The only mystery in this first of a six issue series is the ending….an open ended mystery as to how such a tragic character now views the world after the series of events Prince has written into his protagonist Bart’s life. Do I want to know more about “B”? Maybe, but I think this script has been played out lately.
Vanesa R. Del Rey‘s pencils are more optimistic than the story. Not that Prince’s work on the story is bad. It is just a tragedy…a reflection of what has driven people lately into a bit of madness and desperation.

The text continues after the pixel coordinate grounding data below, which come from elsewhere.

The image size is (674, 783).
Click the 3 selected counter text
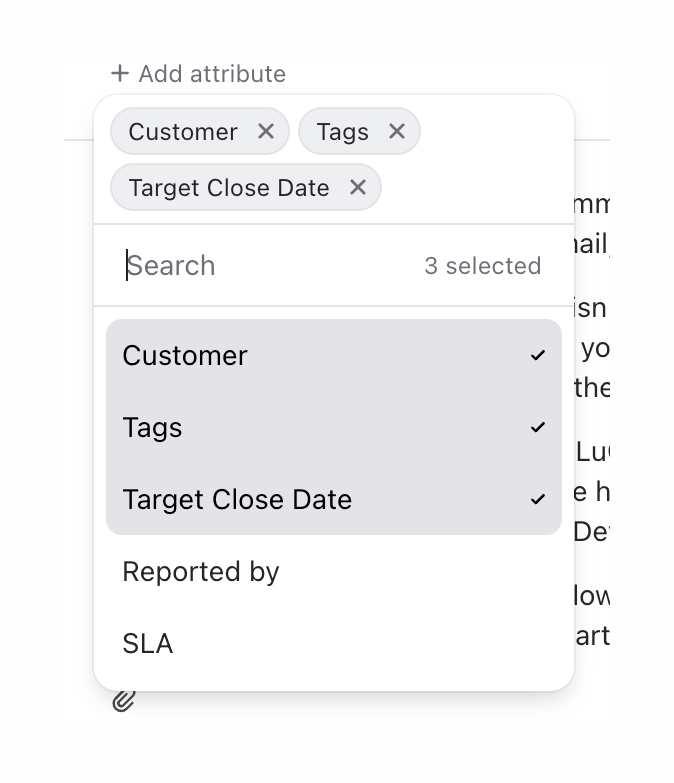(x=482, y=265)
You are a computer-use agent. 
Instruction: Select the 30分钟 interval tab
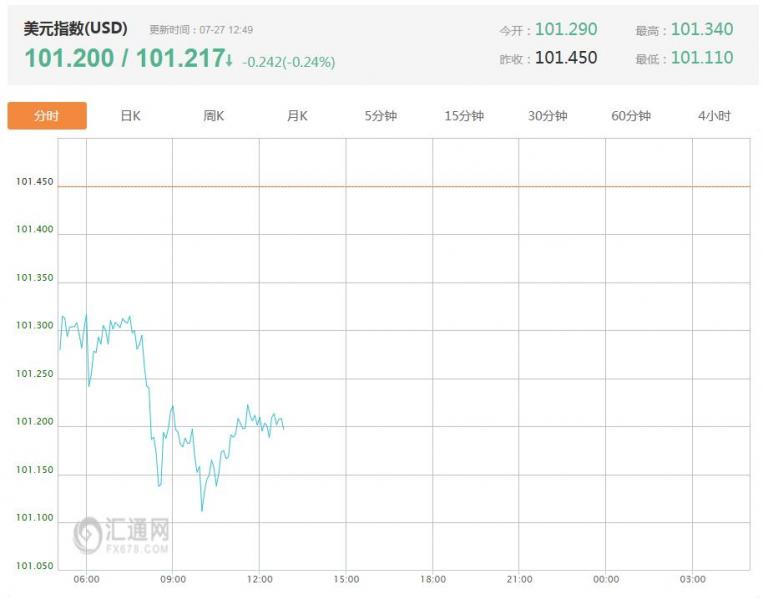(x=547, y=116)
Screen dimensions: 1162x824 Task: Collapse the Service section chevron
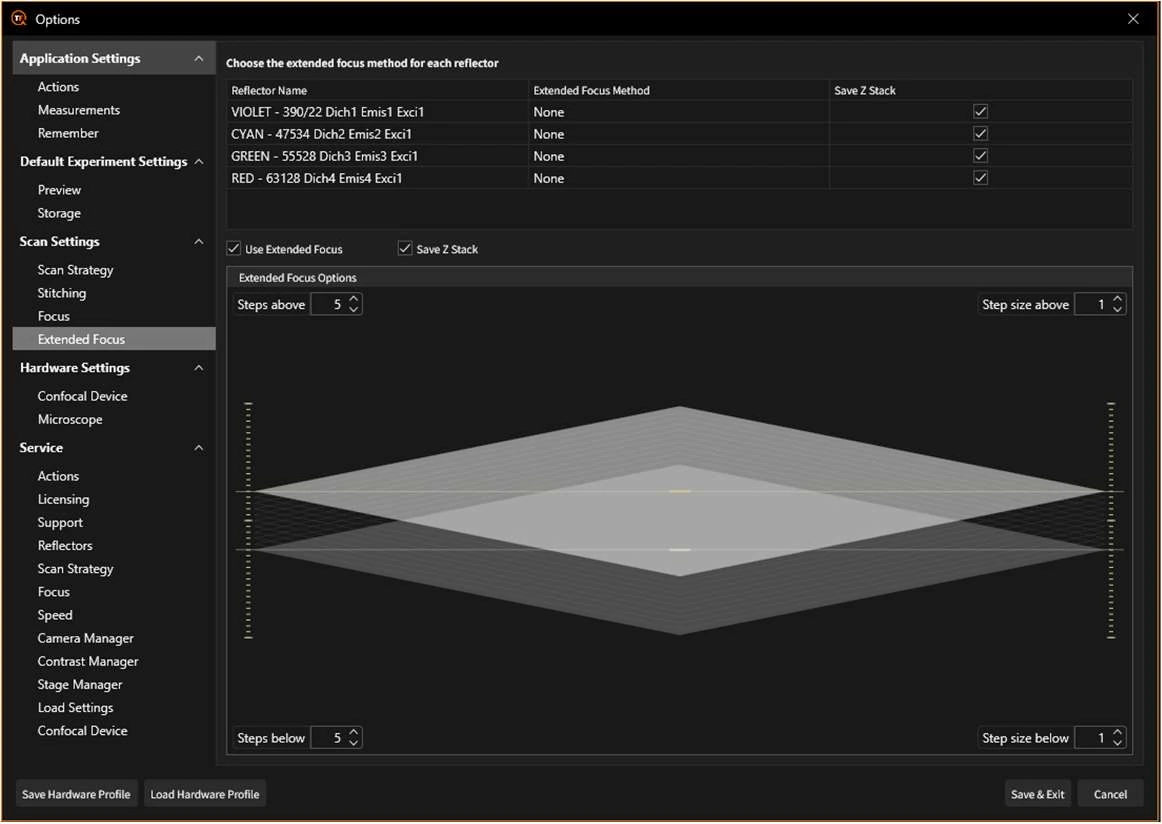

Del Rey’s art reflects that landscape as well as the erosion of vision that Bart experiences once trauma hits full blown in his life. Kudos to her for slipping that Stephen King homage or two in! We all love an Easter Egg.
Some stories feel like a good visit again. For instance, when you might read Three Jokers for the upteenth time or even visit The Killing Joke or read IT even though you know the outcome. Perhaps that is why this first “sad clown story” falls short.
We’ve been here before. Readers have imagined and “reimagined” it. Authors have examined it from almost every lens. Again, given the state of both economic and political events that have transpired lately, perhaps the human tragedy has been played out so much, we want our comics a bit lighter…especially if clowns are involved.
But to echo the quote above…”those things are not funny anymore”.
Prince had a tough job. It’s what every fastfood company did when McDonald’s came up with the Big Mac. They had to come up with their own copy. The Joker inundated us last year in both comics and the cinema. This is a case where we need to change the lyric and “Send OUT the Clowns”.